» **WHAT IS NEEDED**
Of the lines in the data below, write out exactly those from the one holding "Given: Remove the Customer Service Hub tag" through the one holding "You are a computer-use agent. The", both included.

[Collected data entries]
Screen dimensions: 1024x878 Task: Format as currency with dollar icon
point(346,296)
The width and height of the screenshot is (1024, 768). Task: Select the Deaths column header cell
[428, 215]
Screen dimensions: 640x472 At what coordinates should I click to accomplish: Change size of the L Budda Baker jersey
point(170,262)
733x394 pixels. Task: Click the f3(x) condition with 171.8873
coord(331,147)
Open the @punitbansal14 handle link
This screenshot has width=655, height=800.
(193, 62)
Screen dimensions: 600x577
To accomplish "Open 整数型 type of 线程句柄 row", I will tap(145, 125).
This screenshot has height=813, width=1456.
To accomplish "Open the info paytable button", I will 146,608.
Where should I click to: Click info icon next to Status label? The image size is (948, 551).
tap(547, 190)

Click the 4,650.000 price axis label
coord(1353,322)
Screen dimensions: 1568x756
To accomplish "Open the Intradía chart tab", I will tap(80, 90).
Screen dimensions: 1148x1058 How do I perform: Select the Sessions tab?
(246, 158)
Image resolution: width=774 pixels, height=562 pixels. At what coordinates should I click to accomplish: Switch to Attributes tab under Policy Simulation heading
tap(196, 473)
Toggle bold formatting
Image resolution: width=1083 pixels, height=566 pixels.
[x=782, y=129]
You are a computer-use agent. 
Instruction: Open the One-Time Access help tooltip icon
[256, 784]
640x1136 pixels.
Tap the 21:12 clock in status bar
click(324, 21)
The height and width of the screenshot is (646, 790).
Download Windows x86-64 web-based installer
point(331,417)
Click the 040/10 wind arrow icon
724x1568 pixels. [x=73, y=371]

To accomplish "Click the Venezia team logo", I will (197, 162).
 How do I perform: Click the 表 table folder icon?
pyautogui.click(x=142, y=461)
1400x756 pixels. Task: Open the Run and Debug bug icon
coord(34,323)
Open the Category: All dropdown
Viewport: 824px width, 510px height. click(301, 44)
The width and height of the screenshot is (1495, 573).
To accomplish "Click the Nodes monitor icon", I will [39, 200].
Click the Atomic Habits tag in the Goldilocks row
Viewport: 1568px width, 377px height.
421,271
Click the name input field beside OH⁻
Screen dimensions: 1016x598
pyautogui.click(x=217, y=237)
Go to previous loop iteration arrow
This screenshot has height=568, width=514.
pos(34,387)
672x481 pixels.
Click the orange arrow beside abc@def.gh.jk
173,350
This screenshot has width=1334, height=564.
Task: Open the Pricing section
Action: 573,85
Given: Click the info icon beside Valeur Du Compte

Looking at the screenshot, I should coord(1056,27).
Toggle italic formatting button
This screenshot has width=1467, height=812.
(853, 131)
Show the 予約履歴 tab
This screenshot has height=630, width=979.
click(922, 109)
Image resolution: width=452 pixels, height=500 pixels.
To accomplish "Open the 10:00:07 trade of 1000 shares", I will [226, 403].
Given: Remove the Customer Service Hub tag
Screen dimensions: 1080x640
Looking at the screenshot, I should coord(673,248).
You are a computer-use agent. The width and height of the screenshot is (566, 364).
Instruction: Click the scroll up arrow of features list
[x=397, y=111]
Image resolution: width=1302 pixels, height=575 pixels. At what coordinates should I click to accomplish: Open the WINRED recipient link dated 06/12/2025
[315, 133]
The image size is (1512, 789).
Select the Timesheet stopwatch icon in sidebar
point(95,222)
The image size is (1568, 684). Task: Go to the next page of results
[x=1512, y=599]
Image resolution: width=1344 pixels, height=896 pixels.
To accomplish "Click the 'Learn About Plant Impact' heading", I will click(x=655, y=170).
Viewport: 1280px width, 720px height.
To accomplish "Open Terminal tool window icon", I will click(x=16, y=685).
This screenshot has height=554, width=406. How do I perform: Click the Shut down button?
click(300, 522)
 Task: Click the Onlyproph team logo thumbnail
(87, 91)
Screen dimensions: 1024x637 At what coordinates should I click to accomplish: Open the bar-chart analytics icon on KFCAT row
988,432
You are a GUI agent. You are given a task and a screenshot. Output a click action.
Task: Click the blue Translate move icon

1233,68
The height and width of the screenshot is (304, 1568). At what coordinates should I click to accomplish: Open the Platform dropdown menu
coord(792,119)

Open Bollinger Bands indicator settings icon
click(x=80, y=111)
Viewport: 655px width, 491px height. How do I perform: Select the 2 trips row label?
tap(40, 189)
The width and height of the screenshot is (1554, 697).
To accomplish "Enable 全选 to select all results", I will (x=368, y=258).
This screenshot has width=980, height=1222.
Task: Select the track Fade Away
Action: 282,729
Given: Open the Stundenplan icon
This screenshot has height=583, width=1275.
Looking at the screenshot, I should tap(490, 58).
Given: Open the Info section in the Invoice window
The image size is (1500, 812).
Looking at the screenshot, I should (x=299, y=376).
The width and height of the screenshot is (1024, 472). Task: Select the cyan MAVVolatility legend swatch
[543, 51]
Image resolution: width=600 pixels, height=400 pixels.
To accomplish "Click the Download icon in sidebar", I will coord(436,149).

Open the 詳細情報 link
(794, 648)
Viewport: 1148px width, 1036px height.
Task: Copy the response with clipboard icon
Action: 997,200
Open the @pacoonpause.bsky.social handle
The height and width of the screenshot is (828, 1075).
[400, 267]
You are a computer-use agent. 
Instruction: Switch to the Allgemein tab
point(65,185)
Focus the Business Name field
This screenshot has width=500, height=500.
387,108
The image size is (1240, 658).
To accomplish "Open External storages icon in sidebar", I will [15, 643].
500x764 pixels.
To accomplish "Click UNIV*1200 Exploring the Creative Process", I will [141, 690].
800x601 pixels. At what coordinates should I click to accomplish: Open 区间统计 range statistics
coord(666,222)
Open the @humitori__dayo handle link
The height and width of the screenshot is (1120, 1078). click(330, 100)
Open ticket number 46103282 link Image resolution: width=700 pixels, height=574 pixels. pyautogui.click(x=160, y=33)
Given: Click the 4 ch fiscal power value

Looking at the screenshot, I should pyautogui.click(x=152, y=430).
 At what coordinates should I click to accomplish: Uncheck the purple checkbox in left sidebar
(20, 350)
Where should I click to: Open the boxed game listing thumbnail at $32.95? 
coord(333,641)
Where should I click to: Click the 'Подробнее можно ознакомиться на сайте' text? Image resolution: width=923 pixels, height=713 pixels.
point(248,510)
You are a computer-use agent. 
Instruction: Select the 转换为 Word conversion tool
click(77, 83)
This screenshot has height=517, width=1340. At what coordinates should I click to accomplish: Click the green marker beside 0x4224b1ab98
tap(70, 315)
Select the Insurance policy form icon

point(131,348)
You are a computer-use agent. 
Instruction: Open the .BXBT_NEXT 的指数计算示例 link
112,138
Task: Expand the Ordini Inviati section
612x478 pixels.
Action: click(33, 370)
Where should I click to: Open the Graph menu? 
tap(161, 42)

» **WRITTEN SOLUTION**
Given: Remove the Customer Service Hub tag
Screen dimensions: 1080x640
Looking at the screenshot, I should coord(673,248).
You are a computer-use agent. The width and height of the screenshot is (566, 364).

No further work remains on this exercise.